Purtroppo spesso, soprattutto per via di norme giuridiche che limitano gli interventi di prevenzione delle situazioni di emergenza, i comportamenti di stalking possono essere protratti a lungo con conseguenze psicologiche negative principalmente per la vittima, ma anche per chi lo agisce e, talvolta, per chi lo osserva.La vittima, per quanto possa essere breve il periodo in cui viene perseguitata, rischia di conservare a lungo delle vere e proprie ferite.
Le conseguenze dello stalking infatti, per chi lo subisce, sono spesso diverse e si trascinano per molto tempo cronicizzandosi. In base al tipo di atti subiti e alle emozioni sperimentate possono determinarsi stati d’ansia e problemi di insonnia o incubi, ma anche flashback e veri e propri quadri di Disturbo Post Traumatico da Stress.

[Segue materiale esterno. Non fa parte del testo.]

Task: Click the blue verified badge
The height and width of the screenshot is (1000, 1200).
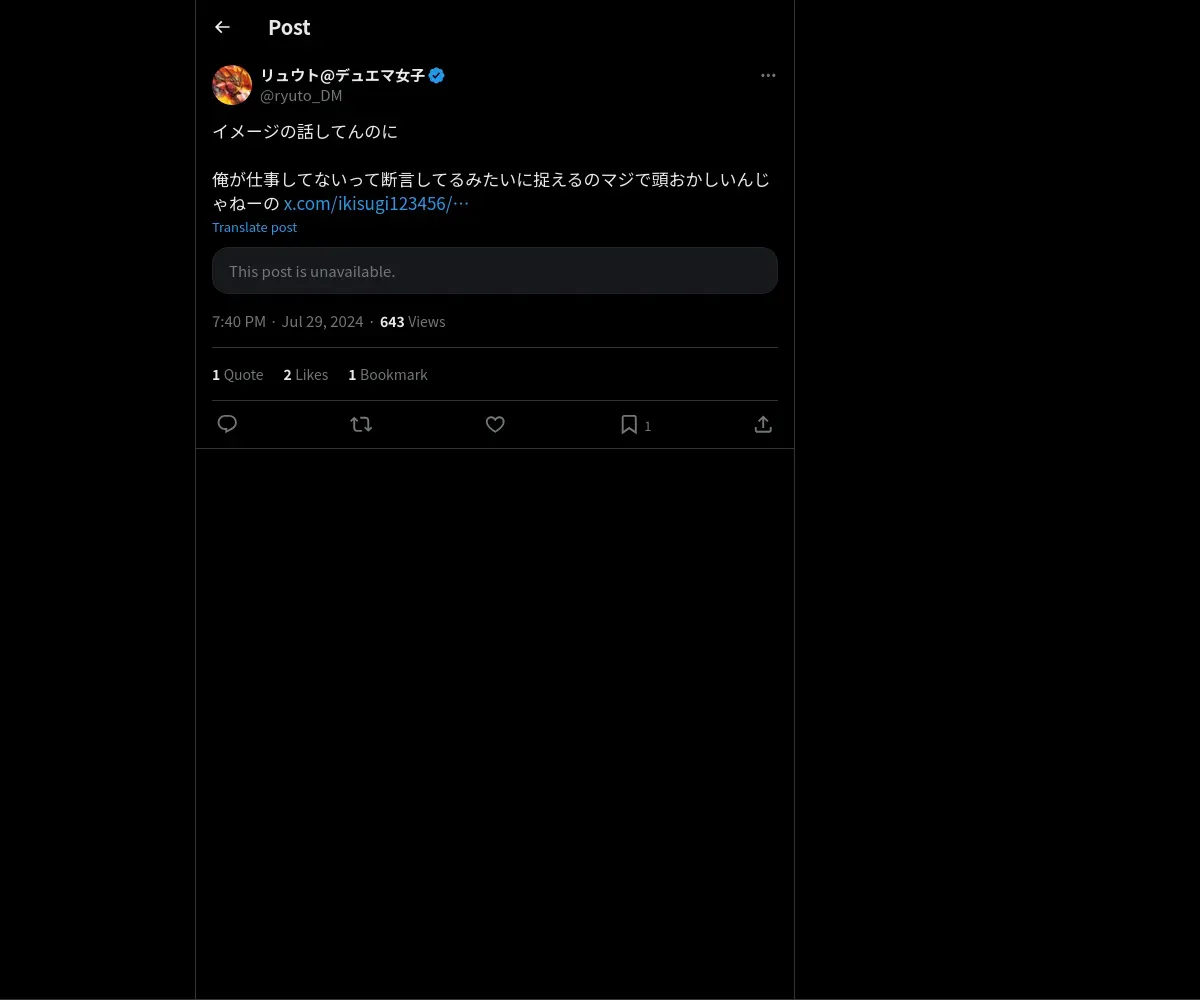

Lo stalker che agisce compulsivamente tende a seguire i propri bisogni e a negare la realtà, danneggiando progressivamente la propria salute mentale e la qualità della propria vita sociale che si deteriorano sempre di più, via via che la persecuzione si protrae nel tempo.

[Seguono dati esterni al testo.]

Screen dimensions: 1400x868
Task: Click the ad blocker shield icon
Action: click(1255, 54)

Il pubblico degli episodi di stalking può essere il ristretto pubblico familiare che, identificandosi empaticamente alla vittima, può sviluppare preoccupazioni per la persona cara o forme vicarie di paura e ansia.
Anche il pubblico in senso ampio, però, grazie all’importante ruolo dei mass media, può contribuire a spiegare questi fenomeni e parzialmente giustificarli sulla base di “possibili raptus” o di “eccessi di amore”.
Approfondimenti bibliografici:
• Meloy J. R., 1998, The psychology of stalking, Academic Press.
• Mullen P.E., Pathè M., Purcell R., Stuart G., 1999, A study of stalkers. In American Journal of Psychiatry, 156, 1244-1249.
• Oliviero Ferraris A., 2001, Stalker il persecutore. In Psicologia Contemporanea, 164, 18-25.